Friday, 31 October 2014

little book commission and a birthday card

A design for a friends birthday card, looking at positive and negative space and shapes within a freely drawn border. The black areas are cut out of thick white paper and some beautiful black tissue paper with silver flecks in it, that I bought a few years ago in Paris, is stuck behind. Some quick touches in gold gouache on the top to finish.

This is the finished book that I produced for a paper wedding anniversary present. The ivy is stencilled with soft chalky pastels brushed through. I cut the stencils out of acetate using a plotter cutter. One for the outside shape and another for the darker centres. I had to master an aspect of Adobe Illustrator first to get the outline shape from the original photograph in Photoshop. Not sure I can remember now exactly how I did it!

The lettering is done with a sharp Wolfs Carbon pencil and the paper is BFK Rives which is very hard to make corrections on - so I think the final version is at least the third one I did!
The words are from the song 'Just a little person' from the film Synedoche New York (2008) which was played during the couple's wedding and suited an informal lettering style which dances a little. The ivy is a reminder of the decoration at the reception.

I made a little slip-case too - to keep it in.

Wednesday, 14 May 2014

finished now - fame beckons!

 The Write On Maypole

I'm hugely embarrassed but proud to be taking up six whole pages in the latest edition of The EDGE  (The Calligraphy and Lettering Arts Society magazine) with all the stages of my prolonged efforts to finish the Oxford City Arms in time to exhibit it with Oxford Scribes Write On exhibition at the Oxfordshire Museum in Woodstock, which celebrates 30 years of Oxford Scribes.

Should I mention that I think it is a shame the background was white? might have looked better on grey but I am not complaining really.

This is the last stage of the work which took at least three days using watercolour for the fritillaries then finally time to get the pen out again and warm up – then the motto and the names of the six Oxford University colleges I had chosen in the border.

I thought it was all over but by this time the vellum was pulling the board so tight it was warping.

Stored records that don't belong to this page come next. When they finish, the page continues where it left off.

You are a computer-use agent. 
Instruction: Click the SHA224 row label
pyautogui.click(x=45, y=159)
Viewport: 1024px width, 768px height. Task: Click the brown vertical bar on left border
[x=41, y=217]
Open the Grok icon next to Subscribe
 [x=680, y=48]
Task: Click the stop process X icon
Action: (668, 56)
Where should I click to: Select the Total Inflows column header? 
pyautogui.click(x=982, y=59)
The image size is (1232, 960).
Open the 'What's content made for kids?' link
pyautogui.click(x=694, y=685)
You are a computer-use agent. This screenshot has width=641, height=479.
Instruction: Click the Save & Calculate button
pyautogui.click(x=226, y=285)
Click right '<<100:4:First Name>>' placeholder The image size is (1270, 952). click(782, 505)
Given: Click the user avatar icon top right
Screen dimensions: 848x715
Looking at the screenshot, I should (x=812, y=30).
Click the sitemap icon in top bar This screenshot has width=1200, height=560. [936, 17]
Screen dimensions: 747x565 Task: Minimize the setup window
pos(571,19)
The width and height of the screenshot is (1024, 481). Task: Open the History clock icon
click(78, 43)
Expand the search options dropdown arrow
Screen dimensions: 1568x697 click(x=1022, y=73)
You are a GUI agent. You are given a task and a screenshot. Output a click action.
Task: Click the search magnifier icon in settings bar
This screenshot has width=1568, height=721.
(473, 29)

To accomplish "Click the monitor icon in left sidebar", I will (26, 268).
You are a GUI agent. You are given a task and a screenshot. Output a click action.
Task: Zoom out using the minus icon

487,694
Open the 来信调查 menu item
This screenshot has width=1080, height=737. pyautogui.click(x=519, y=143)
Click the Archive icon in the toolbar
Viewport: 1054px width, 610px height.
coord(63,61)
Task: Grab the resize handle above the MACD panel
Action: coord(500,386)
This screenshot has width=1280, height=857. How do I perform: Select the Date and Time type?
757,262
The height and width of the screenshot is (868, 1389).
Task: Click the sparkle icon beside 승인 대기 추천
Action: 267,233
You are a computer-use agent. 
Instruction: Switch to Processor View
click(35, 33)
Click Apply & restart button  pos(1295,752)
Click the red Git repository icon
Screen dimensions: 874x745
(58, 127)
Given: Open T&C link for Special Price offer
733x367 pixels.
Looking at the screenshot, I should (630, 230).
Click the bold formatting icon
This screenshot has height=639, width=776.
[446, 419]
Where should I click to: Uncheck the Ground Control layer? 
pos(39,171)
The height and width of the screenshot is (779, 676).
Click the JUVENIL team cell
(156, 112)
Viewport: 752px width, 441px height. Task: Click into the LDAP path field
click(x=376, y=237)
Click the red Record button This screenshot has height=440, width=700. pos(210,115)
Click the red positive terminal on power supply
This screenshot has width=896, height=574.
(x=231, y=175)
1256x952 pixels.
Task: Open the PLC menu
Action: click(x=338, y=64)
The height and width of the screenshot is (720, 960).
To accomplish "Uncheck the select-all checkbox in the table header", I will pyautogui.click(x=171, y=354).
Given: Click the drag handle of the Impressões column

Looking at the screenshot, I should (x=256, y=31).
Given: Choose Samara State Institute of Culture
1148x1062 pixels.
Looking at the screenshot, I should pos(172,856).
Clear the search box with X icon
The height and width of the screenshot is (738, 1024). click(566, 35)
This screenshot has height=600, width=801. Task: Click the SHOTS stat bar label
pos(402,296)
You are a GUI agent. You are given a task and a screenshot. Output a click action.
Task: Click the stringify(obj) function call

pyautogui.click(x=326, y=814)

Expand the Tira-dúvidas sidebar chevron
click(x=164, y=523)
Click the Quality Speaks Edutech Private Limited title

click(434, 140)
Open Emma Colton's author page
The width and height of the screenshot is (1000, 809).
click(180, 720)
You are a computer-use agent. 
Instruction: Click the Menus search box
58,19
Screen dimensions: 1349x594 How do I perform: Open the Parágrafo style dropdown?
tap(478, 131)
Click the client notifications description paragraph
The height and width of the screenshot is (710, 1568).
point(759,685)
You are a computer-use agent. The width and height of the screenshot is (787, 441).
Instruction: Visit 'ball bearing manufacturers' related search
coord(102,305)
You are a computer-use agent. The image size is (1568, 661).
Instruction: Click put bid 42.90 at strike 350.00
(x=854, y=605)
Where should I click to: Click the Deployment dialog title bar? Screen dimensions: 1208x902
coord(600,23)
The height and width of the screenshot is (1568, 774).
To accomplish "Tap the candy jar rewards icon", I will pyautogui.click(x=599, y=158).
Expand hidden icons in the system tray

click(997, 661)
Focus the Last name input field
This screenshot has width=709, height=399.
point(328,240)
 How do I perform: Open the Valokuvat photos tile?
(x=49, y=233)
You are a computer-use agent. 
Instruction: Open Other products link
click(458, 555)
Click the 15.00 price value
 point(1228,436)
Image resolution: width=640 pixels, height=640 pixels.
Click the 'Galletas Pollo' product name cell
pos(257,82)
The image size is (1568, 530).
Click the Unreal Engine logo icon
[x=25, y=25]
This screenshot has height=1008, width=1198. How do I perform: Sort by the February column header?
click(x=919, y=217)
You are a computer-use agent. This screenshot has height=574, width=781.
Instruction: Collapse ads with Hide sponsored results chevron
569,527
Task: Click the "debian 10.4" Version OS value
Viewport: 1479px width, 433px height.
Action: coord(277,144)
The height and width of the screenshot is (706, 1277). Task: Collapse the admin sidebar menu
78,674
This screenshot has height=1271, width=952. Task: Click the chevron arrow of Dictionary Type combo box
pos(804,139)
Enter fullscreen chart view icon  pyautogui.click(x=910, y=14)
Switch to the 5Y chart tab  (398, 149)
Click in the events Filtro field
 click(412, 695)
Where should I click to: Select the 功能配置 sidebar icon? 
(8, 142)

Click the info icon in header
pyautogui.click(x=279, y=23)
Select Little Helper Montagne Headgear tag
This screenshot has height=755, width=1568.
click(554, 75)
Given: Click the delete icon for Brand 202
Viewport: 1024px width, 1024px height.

It seemed the paper on the back of the board was coming unstuck so I have carefully removed it. Then I could see that the vellum was coming unstuck on one side. I replaced the paper and left it to dry. Lastly I put it under a window mount before framing with non reflective glass. Expensive but worth every penny as it is practically invisible.

Saturday, 1 February 2014

Back again to the Oxford Arms

Inspired by the heraldic skills workshops with Tim Noad I am getting on with my piece to be exhibited with Oxford Scribes this year in our anniversary exhibition. It is the heraldic arms of Oxford City and I have included six shields of the better known colleges of Oxford University. The work is a personal project to put into practise some of the skills I have learnt at Reigate with Gerald Mynott and on the CLAS certificate of skills course with Tim. The writing, shown in an earlier post is a description of the arms and the blazon.

after doing all the lettering as shown in an earlier post I added the red lettering using a larger mitchell nib and red gouache

Next was all the gold - gesso with transfer gold and a top layer of loose leaf and the flat areas in shell gold. It was very difficult laying the gesso for the circles with a ruling pen attachment to my compass.

Now the fun part starting the painting - I practised first on an off cut of the vellum which I had used earlier to practise the gold on. Using scarlet lake I put in the red areas using Tim's wet in wet method and then the black with lamp black and a bit of zinc white.

 I had to touch up the lettering on the words Oxford City to make it look more opaque.

While I had the black paint on my brush I did the tiny shield for Magdalen college - I know it is pronounced 'Maudlin' now!

Next colour the blues using Winsor blue mixed with zinc white.
I have also started to paint in the features on the lion over the shell gold using Vandyke brown - I used watercolour first and then moved on to gouache which was more successful. I mixed a tiny drop of gum arabic in too to help it to stick to the gold. I have also used watercolour - Paynes grey for the helm and shades of brown on the motto ribbon.

The edges of the shield have been highlighted in permanent white - top and left side and grey on the right side. The wavy bands representing the river have also been highlighted top and shaded bottom but the shield itself is left the colour of the vellum.

I have added shading and highlight to the bull and the mantling too.

The ermine spots have been added in permanent white on the elephant but still need enlarging.

The green beaver is a shade of Winsor green mixed with zinc white but the grass on the mound is using Winsor blue and spectrum yellow. I have mixed a little white and yellow ochre to tone it down as the colours recede.

At least two full days work doing all the tiny shields and using a head visor - it makes my neck ache a bit but at least I can see the detail.

and another day to outline the arms using a mixture of ochre and perylene violet....

finishing after the sun has gone down - so this was taken in artificial light.